PROBLEM DESCRIPTION
Restate word for word the lines below, from the one containing "返品特約に関する重要事項 (1042, 585)" through the final line, with no pictures included.

Records from a collection:
··········

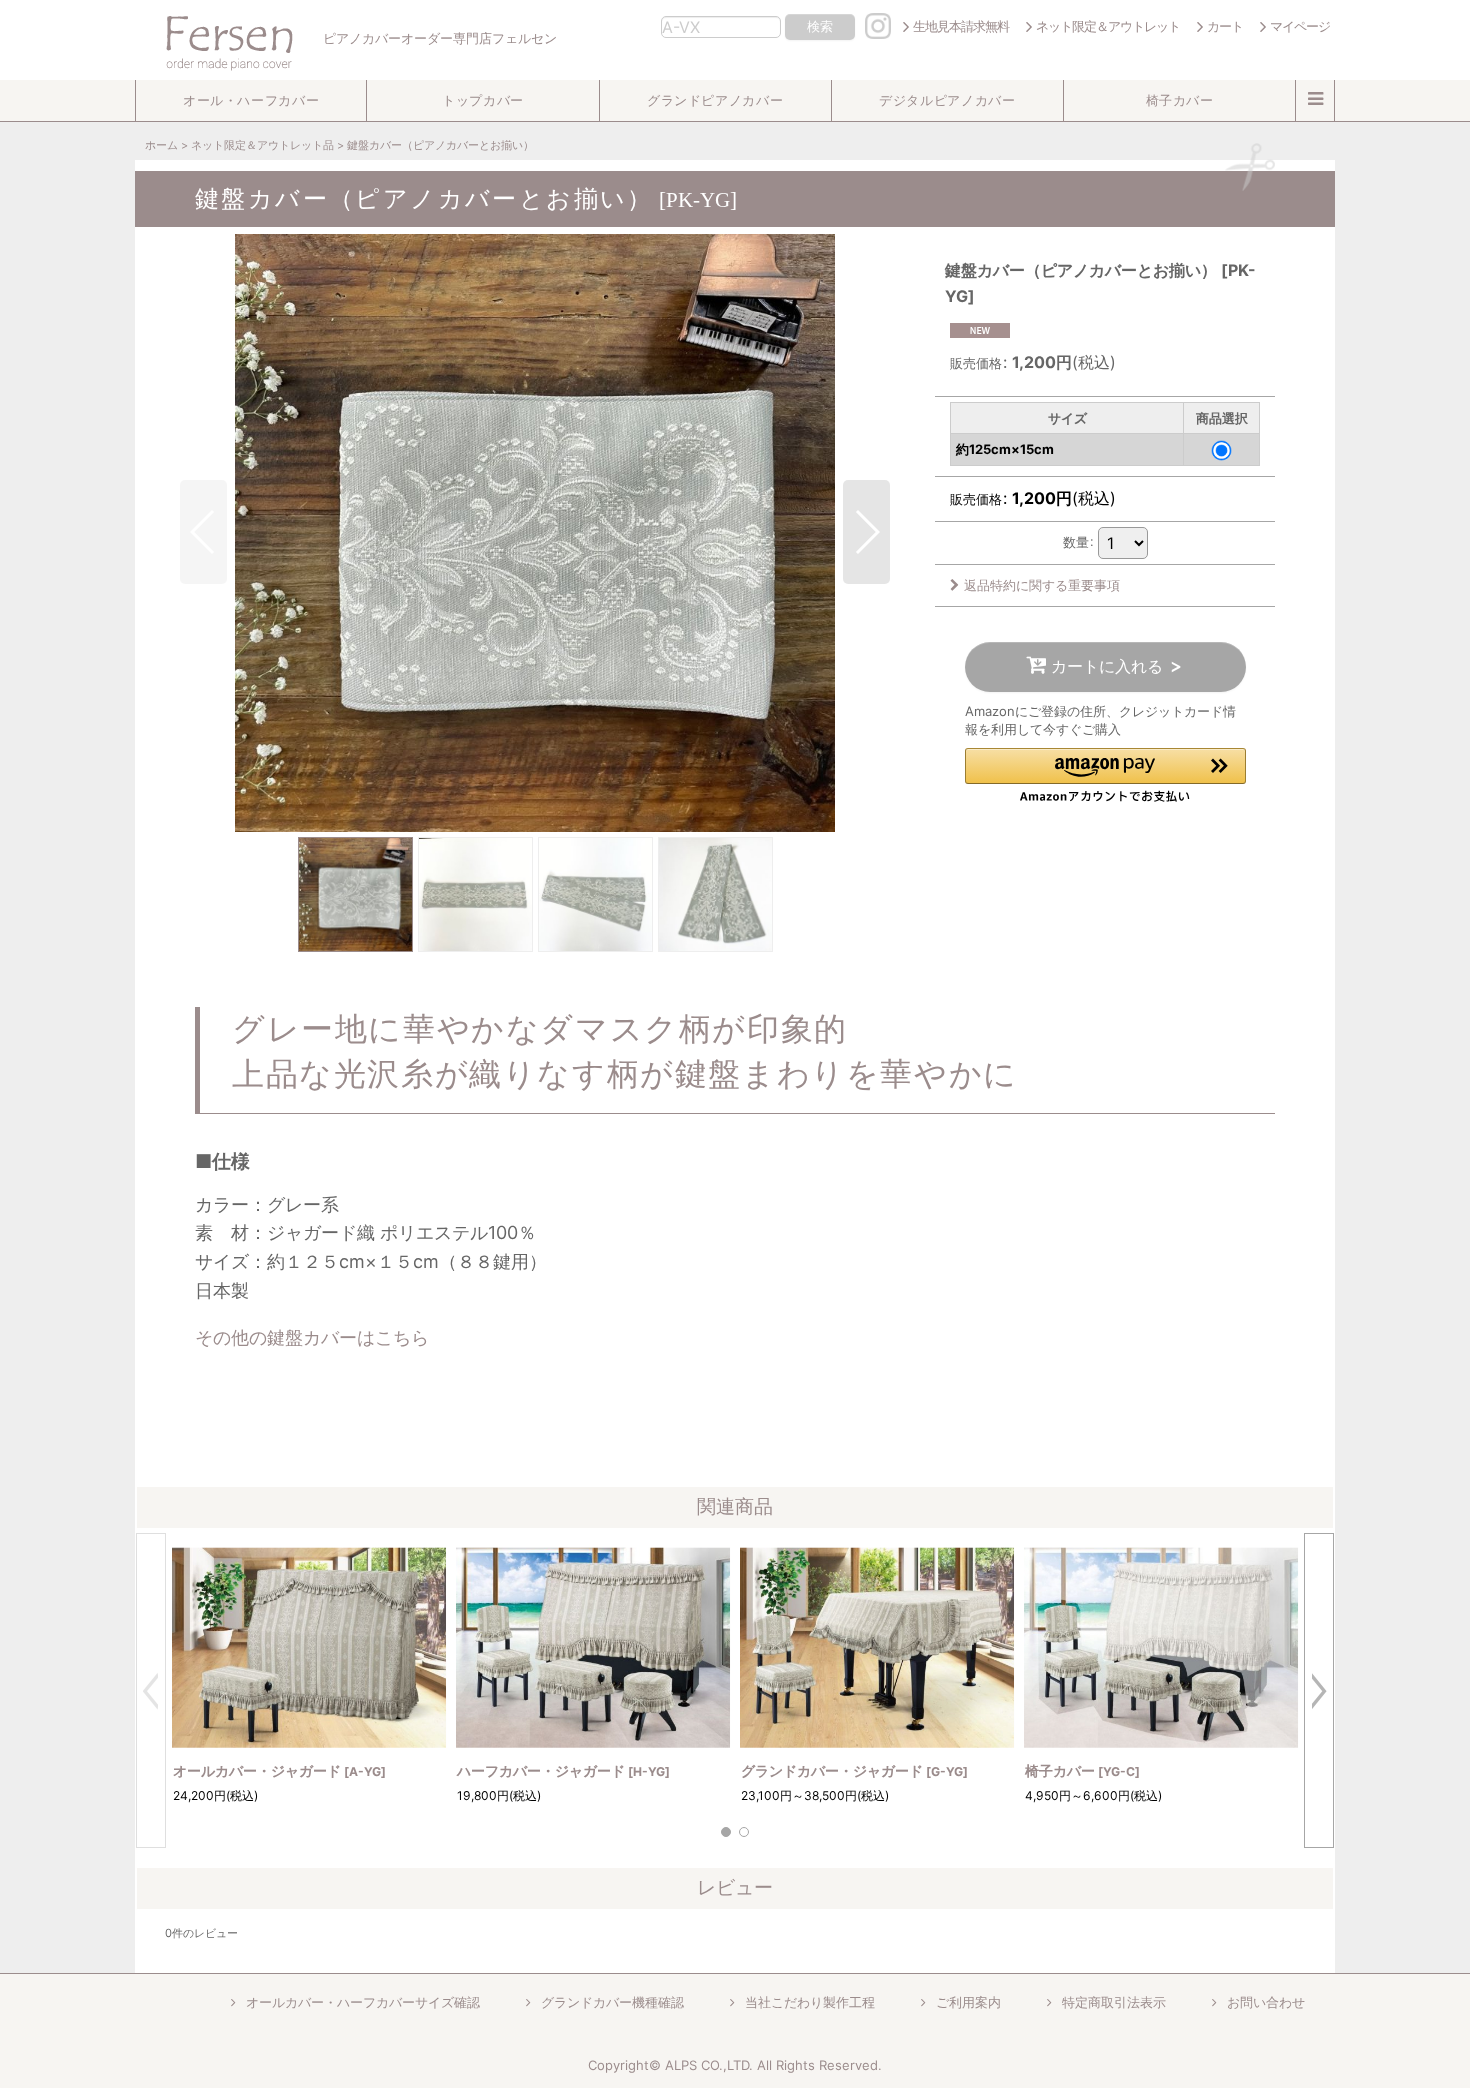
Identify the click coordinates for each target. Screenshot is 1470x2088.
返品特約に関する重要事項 (1042, 585)
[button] (251, 100)
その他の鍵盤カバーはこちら (312, 1337)
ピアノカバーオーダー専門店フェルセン (438, 38)
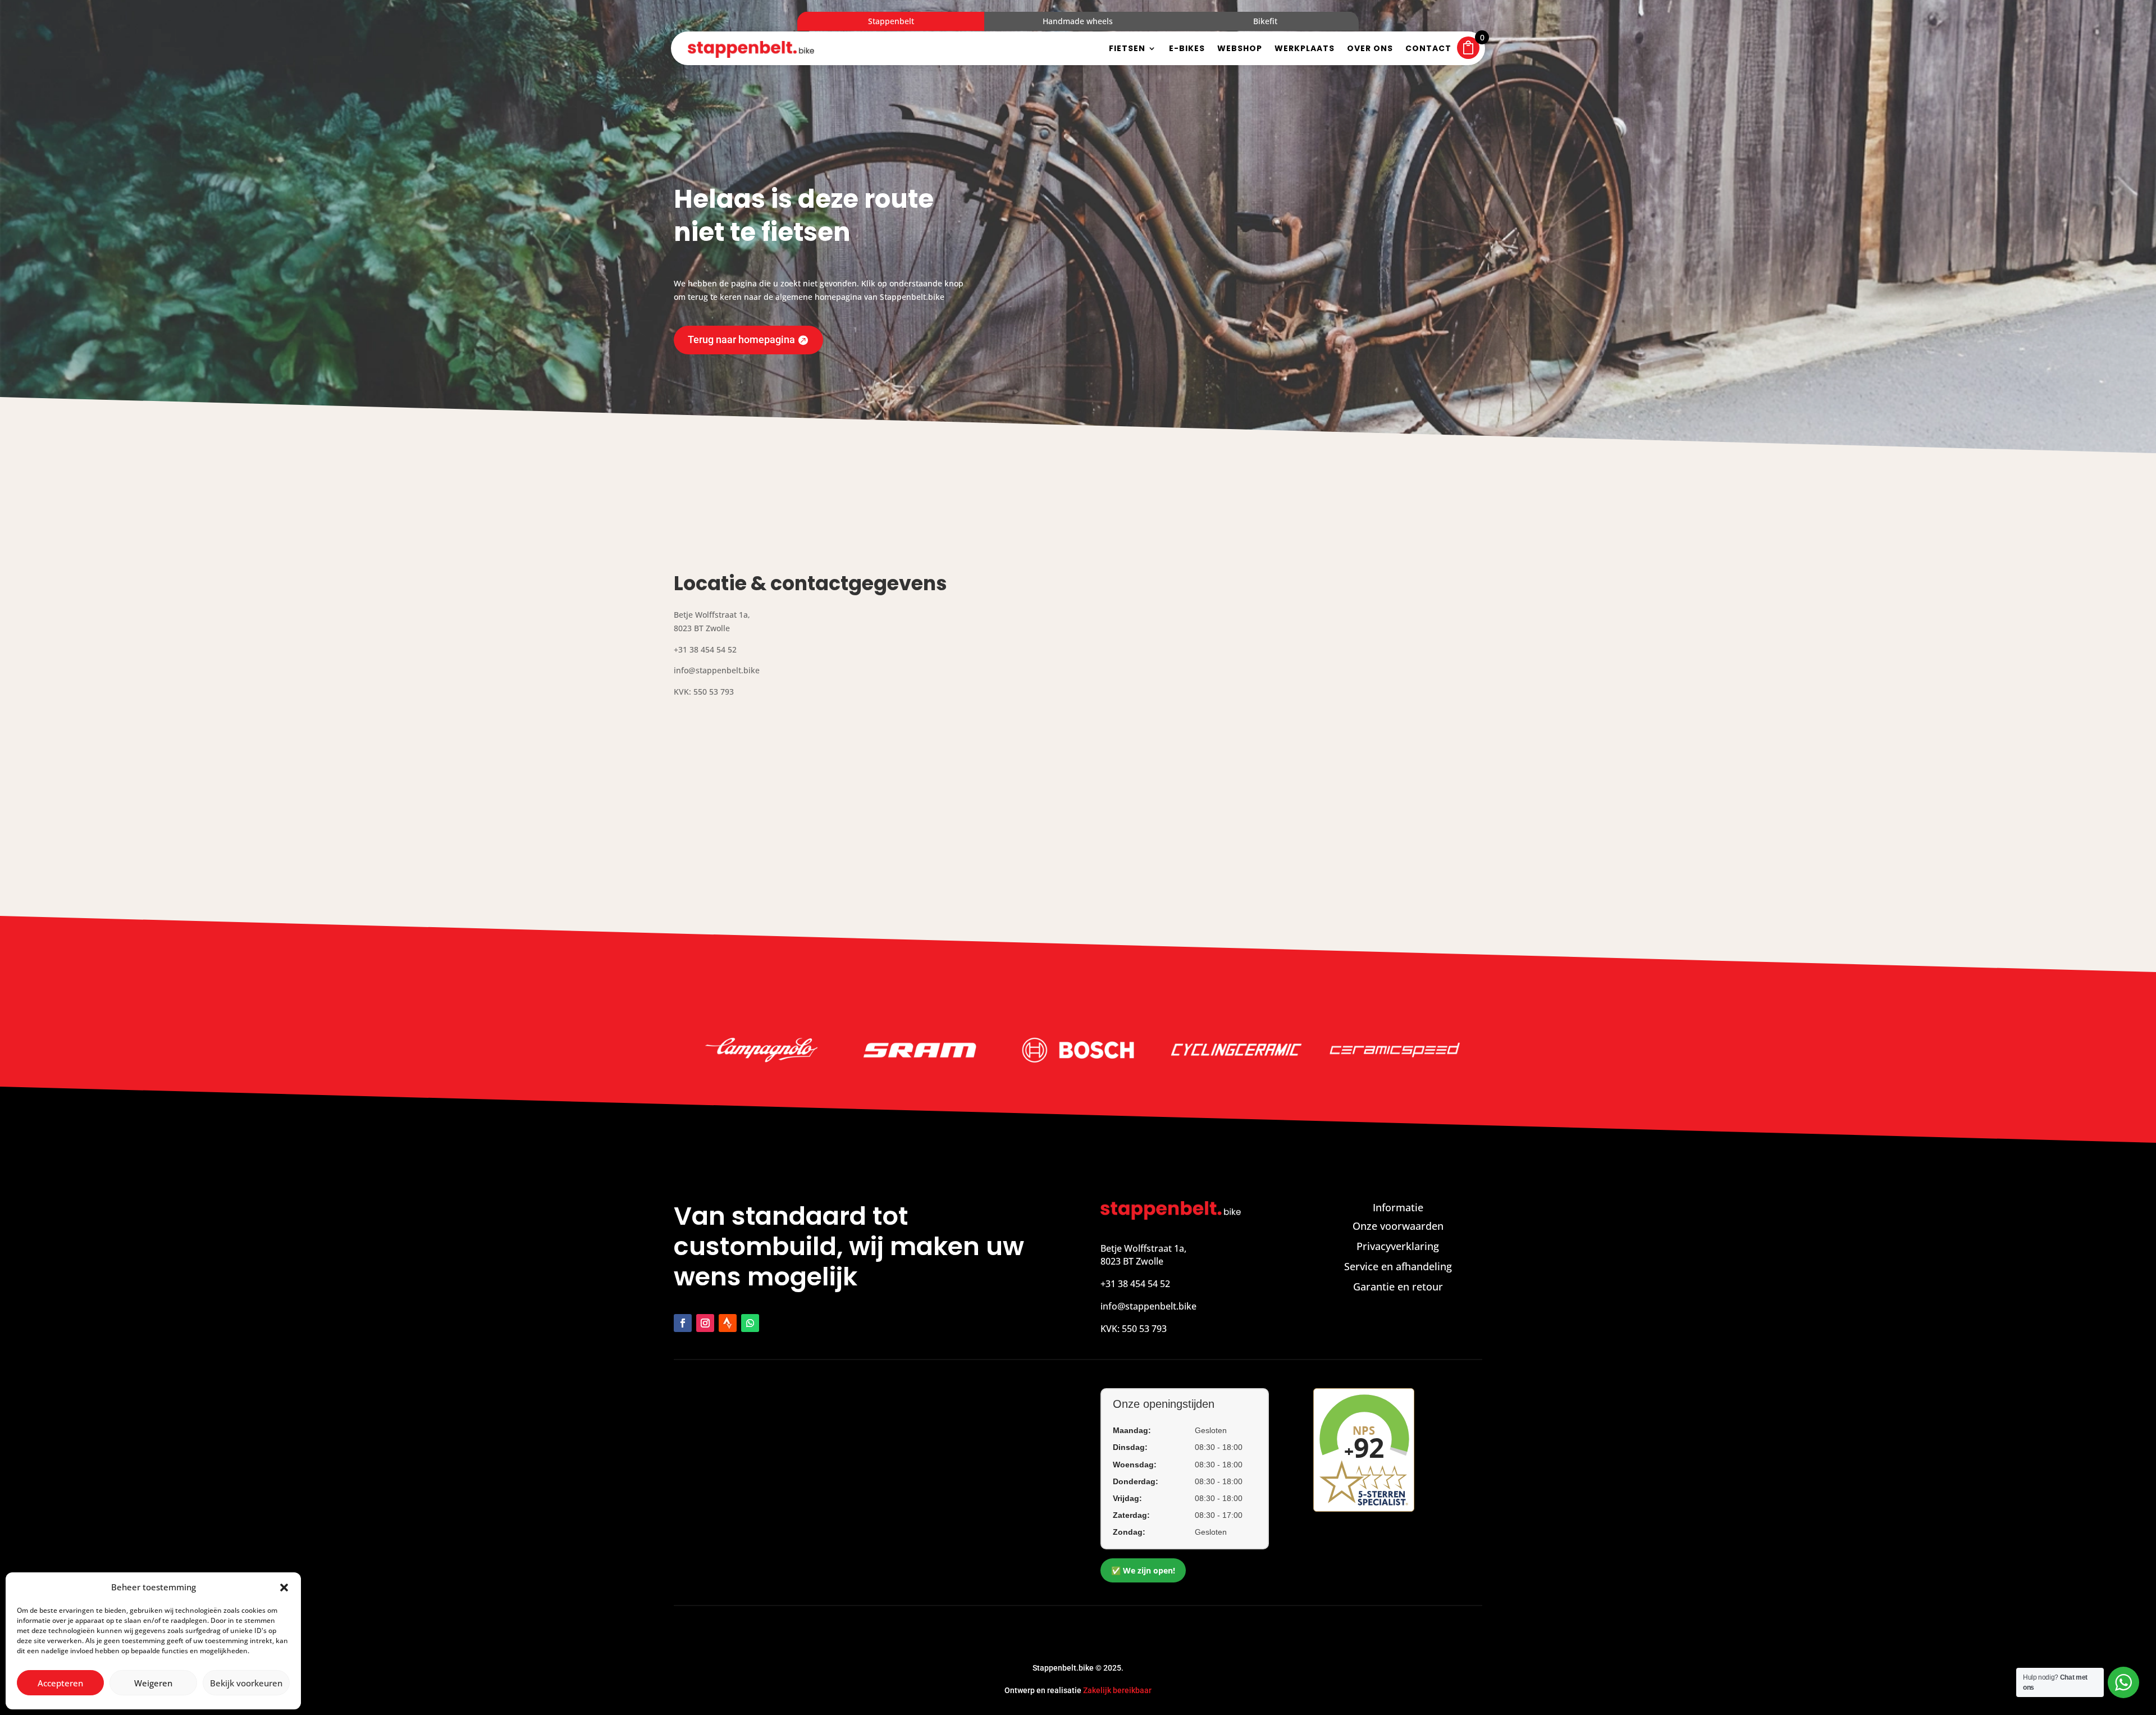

··········

TASK RESPONSE
返品特約に関する重要事項 (1042, 585)
[button] (251, 100)
その他の鍵盤カバーはこちら (312, 1337)
ピアノカバーオーダー専門店フェルセン (438, 38)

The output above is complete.